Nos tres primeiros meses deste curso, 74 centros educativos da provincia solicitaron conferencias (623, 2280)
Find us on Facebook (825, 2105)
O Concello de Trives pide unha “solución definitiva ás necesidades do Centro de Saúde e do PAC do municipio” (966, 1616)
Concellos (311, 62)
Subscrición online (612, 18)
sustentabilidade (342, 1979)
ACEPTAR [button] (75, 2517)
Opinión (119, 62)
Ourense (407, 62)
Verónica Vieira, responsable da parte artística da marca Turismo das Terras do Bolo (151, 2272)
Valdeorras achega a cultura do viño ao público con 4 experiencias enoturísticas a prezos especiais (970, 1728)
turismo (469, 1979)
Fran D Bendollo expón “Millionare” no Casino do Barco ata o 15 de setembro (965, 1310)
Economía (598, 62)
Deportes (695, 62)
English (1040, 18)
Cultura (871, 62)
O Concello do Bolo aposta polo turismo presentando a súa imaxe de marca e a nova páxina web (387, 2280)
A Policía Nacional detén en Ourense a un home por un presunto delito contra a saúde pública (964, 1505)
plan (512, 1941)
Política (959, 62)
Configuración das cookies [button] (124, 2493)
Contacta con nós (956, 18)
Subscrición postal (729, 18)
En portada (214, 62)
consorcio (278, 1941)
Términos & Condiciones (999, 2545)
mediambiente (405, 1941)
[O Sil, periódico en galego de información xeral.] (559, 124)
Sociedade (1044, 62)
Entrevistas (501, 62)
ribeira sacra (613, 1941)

→ What is expected
The output must consist solely of the lines from the first line of the records through the line containing "ACEPTAR [button] (75, 2517)", reproduced exactly.

→ Problem solution
Nos tres primeiros meses deste curso, 74 centros educativos da provincia solicitaron conferencias (623, 2280)
Find us on Facebook (825, 2105)
O Concello de Trives pide unha “solución definitiva ás necesidades do Centro de Saúde e do PAC do municipio” (966, 1616)
Concellos (311, 62)
Subscrición online (612, 18)
sustentabilidade (342, 1979)
ACEPTAR [button] (75, 2517)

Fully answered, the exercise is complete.